Selection ::
** Start **

2015 Circuit de la Sarthe

Race details
- Dates: 7–10 April 2015
- Stages: 5
- Distance: 642.8 km (399.4 mi)
- Winning time: 15h 47' 13"

Results
- Winner / Ramūnas Navardauskas (LIT) / (Cannondale–Garmin)
- Second / Manuele Boaro (ITA) / (Tinkoff–Saxo)
- Third / Adriano Malori (ITA) / (Movistar Team)
- Points / Nacer Bouhanni (FRA) / (Cofidis)
- Mountains / Louis Meintjes (RSA) / (MTN–Qhubeka)
- Youth / Sven Erik Bystrøm (NOR) / (Team Katusha)
- Team / Cannondale–Garmin

= 2015 Circuit de la Sarthe =

The 2015 Circuit de la Sarthe (full name 2015 Circuit Cyclist Sarthe–Pays de Loire) was the 63rd edition of the Circuit de la Sarthe cycling stage race. It was run in the Sarthe department between 7 and 10 April 2015 and consisted of five stages, two of which took place on the same day. It was rated as a 2.1 event on the 2015 UCI Europe Tour. The race was won by the defending champion, Ramūnas Navardauskas. Navardauskas won the race by one second ahead of Manuele Boaro, thanks to six seconds won on the final stage at intermediate sprints.

==Schedule==
The race consisted of five stages. Two of these took place on the same day, with a short road stage in the morning and an individual time trial in the afternoon. The three flat stages were seen as opportunities for sprinters such as Nacer Bouhanni, who was without a victory to that point in 2015, while the time trial and the summit finish were expected to decide the general classification.

** End **

(Element and text position data)
** Start **

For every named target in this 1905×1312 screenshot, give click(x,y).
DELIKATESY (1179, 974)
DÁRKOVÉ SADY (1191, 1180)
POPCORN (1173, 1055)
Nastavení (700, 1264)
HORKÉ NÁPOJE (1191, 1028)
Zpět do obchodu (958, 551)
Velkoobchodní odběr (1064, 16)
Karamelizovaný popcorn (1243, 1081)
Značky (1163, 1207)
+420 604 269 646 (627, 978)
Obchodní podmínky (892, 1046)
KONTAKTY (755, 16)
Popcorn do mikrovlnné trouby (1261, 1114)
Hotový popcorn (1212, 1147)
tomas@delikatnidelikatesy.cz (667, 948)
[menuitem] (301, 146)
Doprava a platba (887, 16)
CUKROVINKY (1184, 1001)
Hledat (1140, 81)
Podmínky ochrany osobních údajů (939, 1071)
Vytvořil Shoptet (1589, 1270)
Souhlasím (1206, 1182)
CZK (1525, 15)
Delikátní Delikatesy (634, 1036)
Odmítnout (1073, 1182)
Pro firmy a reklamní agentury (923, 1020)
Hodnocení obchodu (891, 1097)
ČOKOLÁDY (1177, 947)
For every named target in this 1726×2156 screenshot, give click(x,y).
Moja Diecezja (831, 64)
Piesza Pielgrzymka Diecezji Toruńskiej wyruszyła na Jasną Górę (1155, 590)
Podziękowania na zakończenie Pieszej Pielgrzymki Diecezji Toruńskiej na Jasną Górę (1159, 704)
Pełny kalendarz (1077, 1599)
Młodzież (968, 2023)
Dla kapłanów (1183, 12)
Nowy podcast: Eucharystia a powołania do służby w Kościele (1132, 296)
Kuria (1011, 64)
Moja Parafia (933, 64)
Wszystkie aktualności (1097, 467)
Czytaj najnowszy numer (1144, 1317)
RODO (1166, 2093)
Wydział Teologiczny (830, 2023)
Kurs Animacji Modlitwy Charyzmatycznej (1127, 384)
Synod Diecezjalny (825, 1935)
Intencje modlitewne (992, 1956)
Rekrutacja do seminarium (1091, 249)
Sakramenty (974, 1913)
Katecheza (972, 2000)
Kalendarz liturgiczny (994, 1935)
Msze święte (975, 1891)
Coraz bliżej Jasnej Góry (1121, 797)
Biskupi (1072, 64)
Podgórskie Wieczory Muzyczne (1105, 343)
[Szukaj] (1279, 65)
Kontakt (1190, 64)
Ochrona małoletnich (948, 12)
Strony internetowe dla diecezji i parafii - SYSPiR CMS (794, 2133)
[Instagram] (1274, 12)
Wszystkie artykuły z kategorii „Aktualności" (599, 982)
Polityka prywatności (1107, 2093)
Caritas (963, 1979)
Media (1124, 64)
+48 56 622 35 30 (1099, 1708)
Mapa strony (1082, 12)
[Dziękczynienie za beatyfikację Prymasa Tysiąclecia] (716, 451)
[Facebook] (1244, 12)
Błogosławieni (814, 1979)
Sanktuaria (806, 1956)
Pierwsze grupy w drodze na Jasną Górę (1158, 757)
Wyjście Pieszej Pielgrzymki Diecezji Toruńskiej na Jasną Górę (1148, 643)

** End **

Objective ::
Answer from the 2015 Circuit de la Sarthe article:
(a) Which rider won the mountains classification, and for which team?
(b) Which edition of the race was the 2015 event?
(c) What two kinds of stage were held on the same day?

Correct result ::
(a) Louis Meintjes, riding for MTN–Qhubeka.
(b) The 63rd edition.
(c) A short road stage in the morning and an individual time trial in the afternoon.